### The exercise
Can you convert everything in the data from the line containing "You are a computer-use agent. Screen" down to the line containing "(x=97, y=461)", both included, into a JSON list of strings with one string per line and blank lines left out?

Rows showing where targets appear:
——

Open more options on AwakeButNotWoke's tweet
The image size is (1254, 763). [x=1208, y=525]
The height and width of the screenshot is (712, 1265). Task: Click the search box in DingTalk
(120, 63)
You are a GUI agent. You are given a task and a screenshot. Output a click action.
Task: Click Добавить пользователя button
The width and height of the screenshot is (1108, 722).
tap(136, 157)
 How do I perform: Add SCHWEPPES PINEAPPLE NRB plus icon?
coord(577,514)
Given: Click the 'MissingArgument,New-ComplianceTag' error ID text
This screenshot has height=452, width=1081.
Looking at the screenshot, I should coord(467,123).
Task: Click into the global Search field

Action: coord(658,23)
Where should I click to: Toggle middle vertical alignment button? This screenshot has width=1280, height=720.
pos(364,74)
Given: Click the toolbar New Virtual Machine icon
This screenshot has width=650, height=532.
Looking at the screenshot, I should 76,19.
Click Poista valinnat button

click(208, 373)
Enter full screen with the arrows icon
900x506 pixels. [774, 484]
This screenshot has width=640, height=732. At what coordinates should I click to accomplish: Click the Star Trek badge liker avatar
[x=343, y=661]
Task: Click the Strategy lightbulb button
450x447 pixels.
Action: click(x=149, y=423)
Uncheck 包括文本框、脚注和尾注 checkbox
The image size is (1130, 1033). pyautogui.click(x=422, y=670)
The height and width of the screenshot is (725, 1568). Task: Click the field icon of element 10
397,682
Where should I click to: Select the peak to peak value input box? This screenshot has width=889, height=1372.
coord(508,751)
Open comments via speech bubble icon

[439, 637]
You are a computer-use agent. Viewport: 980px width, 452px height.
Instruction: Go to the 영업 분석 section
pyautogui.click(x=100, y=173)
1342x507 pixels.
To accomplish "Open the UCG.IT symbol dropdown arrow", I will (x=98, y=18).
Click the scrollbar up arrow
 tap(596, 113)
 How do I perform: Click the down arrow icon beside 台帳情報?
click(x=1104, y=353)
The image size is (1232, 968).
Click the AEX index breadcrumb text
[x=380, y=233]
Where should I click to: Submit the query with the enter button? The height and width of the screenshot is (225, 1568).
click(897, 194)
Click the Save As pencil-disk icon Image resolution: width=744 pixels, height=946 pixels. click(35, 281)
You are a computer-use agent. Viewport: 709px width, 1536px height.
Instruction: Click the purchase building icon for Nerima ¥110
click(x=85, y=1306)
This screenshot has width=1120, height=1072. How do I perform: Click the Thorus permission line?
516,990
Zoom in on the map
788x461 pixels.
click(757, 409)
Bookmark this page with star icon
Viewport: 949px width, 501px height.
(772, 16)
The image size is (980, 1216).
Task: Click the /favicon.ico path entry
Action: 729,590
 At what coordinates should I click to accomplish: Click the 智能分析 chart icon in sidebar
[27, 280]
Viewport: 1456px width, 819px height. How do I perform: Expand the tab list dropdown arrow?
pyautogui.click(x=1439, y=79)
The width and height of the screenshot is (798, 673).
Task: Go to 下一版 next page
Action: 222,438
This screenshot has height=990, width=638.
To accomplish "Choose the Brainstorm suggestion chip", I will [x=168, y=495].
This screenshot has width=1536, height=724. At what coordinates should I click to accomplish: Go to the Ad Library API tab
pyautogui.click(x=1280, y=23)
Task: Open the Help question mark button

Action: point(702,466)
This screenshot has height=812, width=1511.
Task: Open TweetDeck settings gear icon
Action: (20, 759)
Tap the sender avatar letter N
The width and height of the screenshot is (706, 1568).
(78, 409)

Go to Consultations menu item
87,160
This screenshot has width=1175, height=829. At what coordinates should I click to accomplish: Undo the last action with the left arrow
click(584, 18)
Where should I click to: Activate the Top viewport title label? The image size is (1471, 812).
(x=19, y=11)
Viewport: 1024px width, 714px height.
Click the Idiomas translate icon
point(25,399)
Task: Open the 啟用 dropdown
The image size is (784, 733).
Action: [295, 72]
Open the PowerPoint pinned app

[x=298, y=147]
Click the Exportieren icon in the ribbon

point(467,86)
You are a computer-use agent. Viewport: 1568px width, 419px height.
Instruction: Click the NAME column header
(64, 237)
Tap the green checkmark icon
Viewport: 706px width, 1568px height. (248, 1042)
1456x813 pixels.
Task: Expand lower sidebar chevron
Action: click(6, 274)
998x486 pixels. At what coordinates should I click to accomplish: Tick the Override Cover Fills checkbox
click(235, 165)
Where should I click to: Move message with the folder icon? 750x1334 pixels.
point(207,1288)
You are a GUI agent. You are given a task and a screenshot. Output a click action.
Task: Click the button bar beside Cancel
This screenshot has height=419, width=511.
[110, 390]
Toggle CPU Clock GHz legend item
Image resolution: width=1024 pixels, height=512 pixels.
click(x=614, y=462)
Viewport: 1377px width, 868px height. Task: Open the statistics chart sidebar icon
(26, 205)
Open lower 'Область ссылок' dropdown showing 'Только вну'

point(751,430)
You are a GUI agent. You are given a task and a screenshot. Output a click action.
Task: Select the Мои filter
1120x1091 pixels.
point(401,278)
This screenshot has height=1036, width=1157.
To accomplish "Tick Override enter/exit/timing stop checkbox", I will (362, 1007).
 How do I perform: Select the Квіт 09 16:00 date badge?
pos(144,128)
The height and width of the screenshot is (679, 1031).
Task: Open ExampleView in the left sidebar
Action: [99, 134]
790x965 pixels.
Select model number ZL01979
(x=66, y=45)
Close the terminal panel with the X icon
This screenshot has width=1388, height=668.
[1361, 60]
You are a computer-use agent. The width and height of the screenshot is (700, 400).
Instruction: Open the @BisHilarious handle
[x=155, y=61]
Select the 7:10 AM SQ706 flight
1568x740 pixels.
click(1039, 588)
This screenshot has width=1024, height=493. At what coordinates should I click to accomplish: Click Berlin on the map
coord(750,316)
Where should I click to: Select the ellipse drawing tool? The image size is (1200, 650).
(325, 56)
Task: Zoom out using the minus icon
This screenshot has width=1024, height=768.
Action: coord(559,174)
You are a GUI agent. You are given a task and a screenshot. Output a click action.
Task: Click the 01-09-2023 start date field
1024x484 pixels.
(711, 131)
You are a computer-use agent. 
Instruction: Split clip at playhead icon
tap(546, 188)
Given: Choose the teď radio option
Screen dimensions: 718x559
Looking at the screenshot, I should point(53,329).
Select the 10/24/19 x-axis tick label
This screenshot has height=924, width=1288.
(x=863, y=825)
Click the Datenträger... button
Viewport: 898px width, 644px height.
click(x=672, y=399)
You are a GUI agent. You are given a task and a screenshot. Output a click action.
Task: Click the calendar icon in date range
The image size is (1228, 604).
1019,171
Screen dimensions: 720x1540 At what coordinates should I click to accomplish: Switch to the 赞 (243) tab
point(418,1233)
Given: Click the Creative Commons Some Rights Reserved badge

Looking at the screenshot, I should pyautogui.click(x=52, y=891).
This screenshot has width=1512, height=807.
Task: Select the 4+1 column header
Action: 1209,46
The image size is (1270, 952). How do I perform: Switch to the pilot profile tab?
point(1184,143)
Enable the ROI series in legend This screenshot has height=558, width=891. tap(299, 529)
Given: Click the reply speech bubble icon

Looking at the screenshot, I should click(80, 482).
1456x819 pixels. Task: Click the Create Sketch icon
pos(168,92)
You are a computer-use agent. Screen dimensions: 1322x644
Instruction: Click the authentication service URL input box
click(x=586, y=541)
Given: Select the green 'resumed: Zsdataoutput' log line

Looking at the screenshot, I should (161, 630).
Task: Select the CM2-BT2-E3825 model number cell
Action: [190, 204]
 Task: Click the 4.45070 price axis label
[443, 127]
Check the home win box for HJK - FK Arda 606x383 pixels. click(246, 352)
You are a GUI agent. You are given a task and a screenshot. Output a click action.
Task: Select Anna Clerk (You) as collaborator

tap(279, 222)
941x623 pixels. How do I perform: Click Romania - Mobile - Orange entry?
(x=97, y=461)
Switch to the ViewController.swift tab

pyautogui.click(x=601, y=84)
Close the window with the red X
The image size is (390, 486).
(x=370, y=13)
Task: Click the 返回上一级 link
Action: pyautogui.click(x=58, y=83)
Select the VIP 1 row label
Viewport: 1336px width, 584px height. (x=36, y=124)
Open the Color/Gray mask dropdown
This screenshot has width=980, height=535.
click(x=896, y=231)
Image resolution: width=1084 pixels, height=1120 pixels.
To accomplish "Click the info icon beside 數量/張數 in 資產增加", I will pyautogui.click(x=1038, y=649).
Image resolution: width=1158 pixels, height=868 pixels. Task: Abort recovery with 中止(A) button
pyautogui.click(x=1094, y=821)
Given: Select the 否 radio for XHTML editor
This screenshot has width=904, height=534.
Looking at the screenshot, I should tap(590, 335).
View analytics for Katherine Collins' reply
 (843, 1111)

——

### Expected output
[
  "You are a computer-use agent. Screen dimensions: 1322x644",
  "Instruction: Click the authentication service URL input box",
  "click(x=586, y=541)",
  "Given: Select the green 'resumed: Zsdataoutput' log line",
  "Looking at the screenshot, I should (161, 630).",
  "Task: Select the CM2-BT2-E3825 model number cell",
  "Action: [190, 204]",
  " Task: Click the 4.45070 price axis label",
  "[443, 127]",
  "Check the home win box for HJK - FK Arda 606x383 pixels. click(246, 352)",
  "You are a GUI agent. You are given a task and a screenshot. Output a click action.",
  "Task: Select Anna Clerk (You) as collaborator",
  "tap(279, 222)",
  "941x623 pixels. How do I perform: Click Romania - Mobile - Orange entry?",
  "(x=97, y=461)"
]